On a recent tour our guide was N, one of 60 volunteers who run the centre. She was born in Syria and immigrated to Israel via Lebanon, after the creation of the state. A natural raconteur, she kept our group enthralled for over five hours with her explanations and anecdotes.
N. explained how the Israel Defence Force, the Internal Security Force and the Mossad all have clearly delineated roles and how they co-operate in emergencies. She also showed us the names of the fallen from all of Israel’s intelligence organizations which are inscribed on the wall of a commemorative labyrinth, built to look like the human brain. N. shared with us how each individual on that wall made their own vital contribution to the country’s security. Over 700 names appear and their actions are documented in albums, films and files created in co-operation with their families and available for viewing in the centre’s library. However, there are still some names that are classified even after death and do not appear. Memorial services are held throughout the year and the centre has a small synagogue which has in it a one hundred and fifty year old Syrian Torah scroll, one of many rescued from that country.

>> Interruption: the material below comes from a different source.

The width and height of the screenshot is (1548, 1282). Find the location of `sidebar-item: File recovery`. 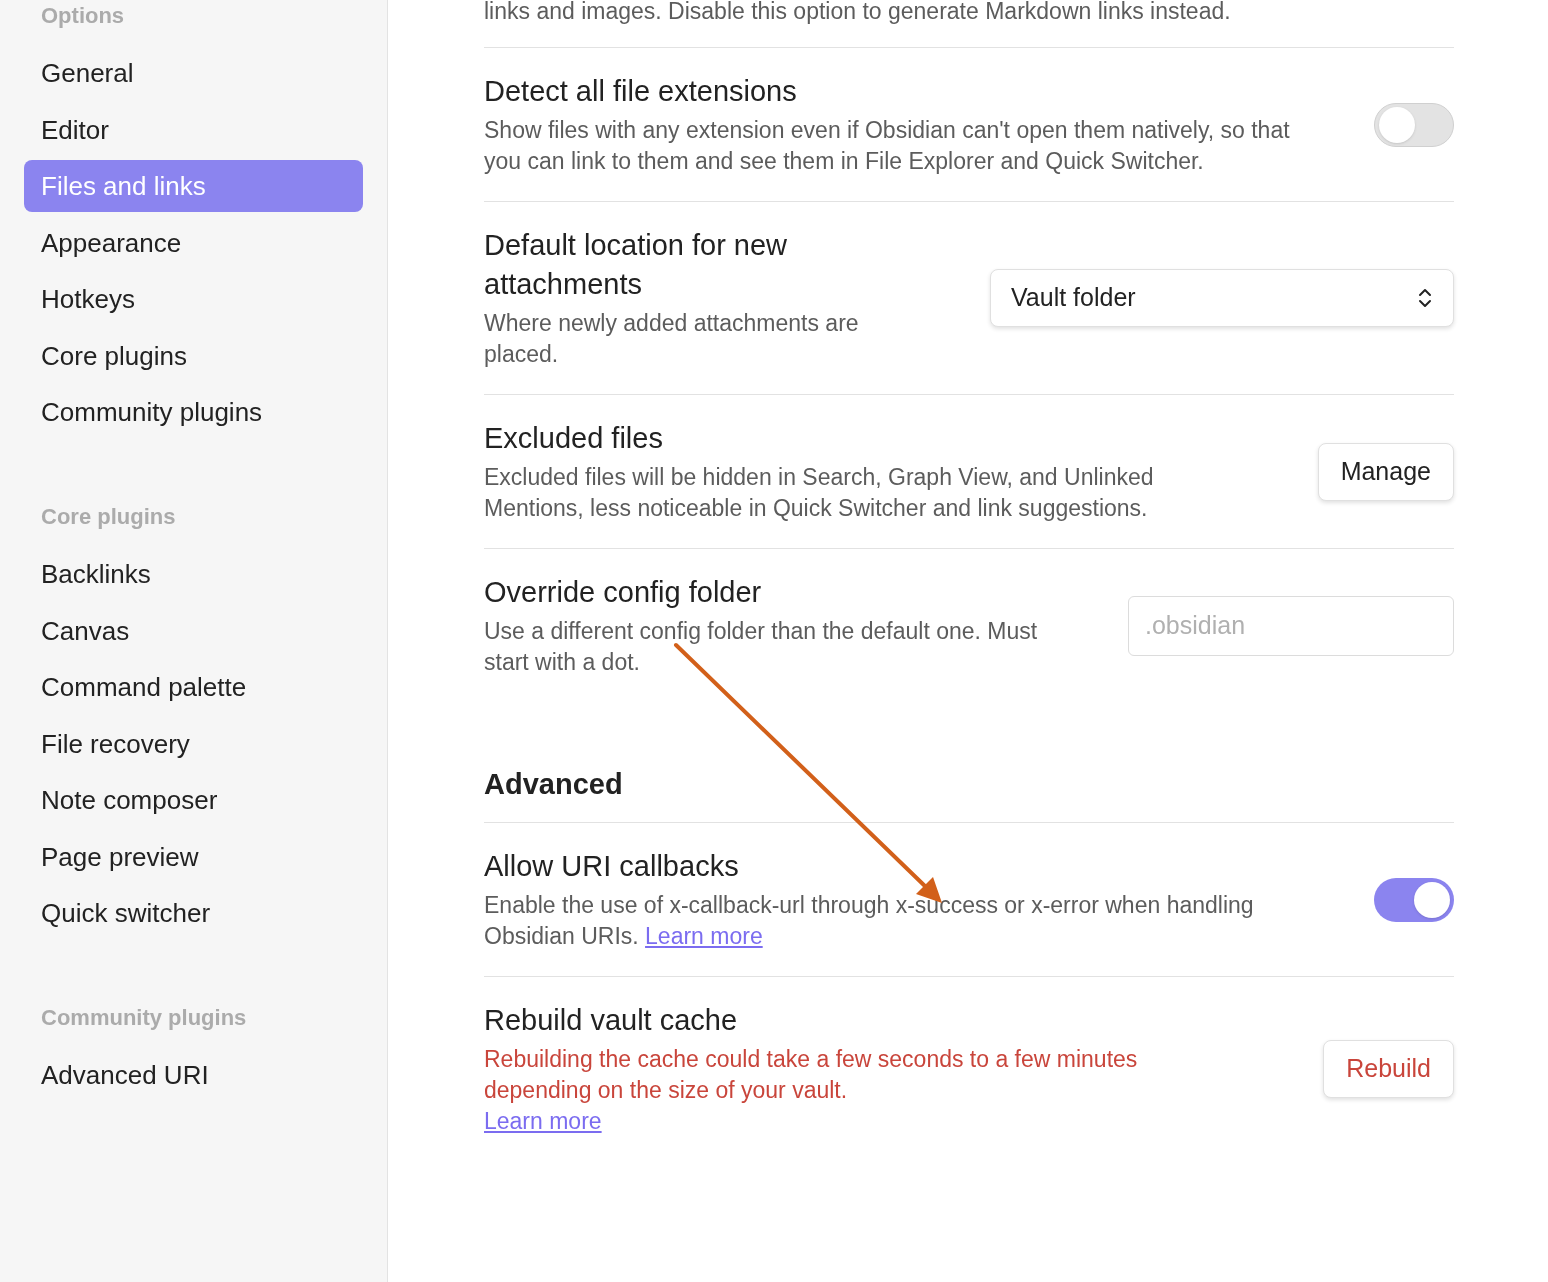

sidebar-item: File recovery is located at coordinates (194, 744).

N. talked about the Mossad’s part in helping Jews to come to Israel from countries with which we have no diplomatic relations. She related how sometimes the prospective immigrants would be taken out to sea where they would meet up with Israeli boats. On one such occasion the Israelis waited for two hours at the agreed rendezvous, but no-one showed up. Eventually they left and went back to base. A few hours later they received a message that the people had now arrived but there was no-one there to greet them. Zvi Zamir, the head of the Mossad (1968-74) at the time, said he would go to fetch them. As chief of the organization he was given an impressive Dabur (‘hornet’) patrol boat to sail in rather than the usual Zodiac (souped-up dinghy) and arrived to see a small fishing boat with a rather shell-shocked family aboard. He greeted them in Arabic, but they did not respond, then he switched to French and after that Hebrew, but was rewarded with the same blank faces. In the end, the secular Zamir threw his hands in the air and declaimed loudly “Shema Yisrael Adonai Elokainu Adonai Ehad” (Hear O Israel the Lord our G-d the Lord is One). The people burst into huge smiles and a visibly moved Zvi Zamir welcomed them into his boat and brought them on the final stage of their clandestine journey. Throughout its history the Mossad has been involved in bringing Jews to Israel and according to N. has tripled the population of the country by making it possible for different groups of Jewish refugees to immigrate.
M. is another volunteer at the centre and he took part in Operation Solomon, the dramatic airlift of Ethiopian Jews to Israel in 1991. Paid for by US Jewry, the 36 hour secret operation brought 15,000 Jews to Israel before Ethiopia fell to rebel forces. At the height of the action 27 aeroplanes were in the air simultaneously and seven babies were born en route in the overcrowded planes, whose seats had all been removed in order to create more space. However, this was just one attempt to rescue these people in an ongoing saga that began in the late 1970’s and plays like a James Bond script. Over 4,000 Ethiopian Jews died trying to find a way to come to Israel, with virtually every family losing a relative in the attempt.
A. explained his expertise, which is the tracking and collation of anti-Semitic incitement and incendiary material, deriving from terrorist organisations, BDS and all other sources. The centre publishes the material making it easily accessible as a resource to all. A. showed us Palestinian Authority produced broadcasts for children’s television where very young children were encouraged to become martyrs, praised for creating war-mongering poems and pictures and goaded to envision a Middle East without Israel. Perhaps the most shocking aspect of this presentation was the sweet looking young women or children promoting this hatred.
Two small museums on the premises offer a fascinating glimpse into the Mossad’s world. The terrorism exhibit displays captured weapons from terrorist caches ranging from rockets to suicide belts and items which were confiscated from visitors to prisoners in jail. This includes the shoe with a cell phone embedded in its heel, or children’s toys or books used to hide other forbidden items. The other exhibit shows artifacts from previous intelligence missions, such as the first ever Israeli drone, created out of a remote controlled toy plane, or a tennis racquet handle converted into spyware.
Whilst the subjects that are discussed are weighty ones, the commentary, lectures and films are often spiced with humour and can be adapted to visitors of all ages. A tour runs from one hour to a whole day and frequently visitors who think they will only stay for a short time end up changing their plans as there is so much to hear and see.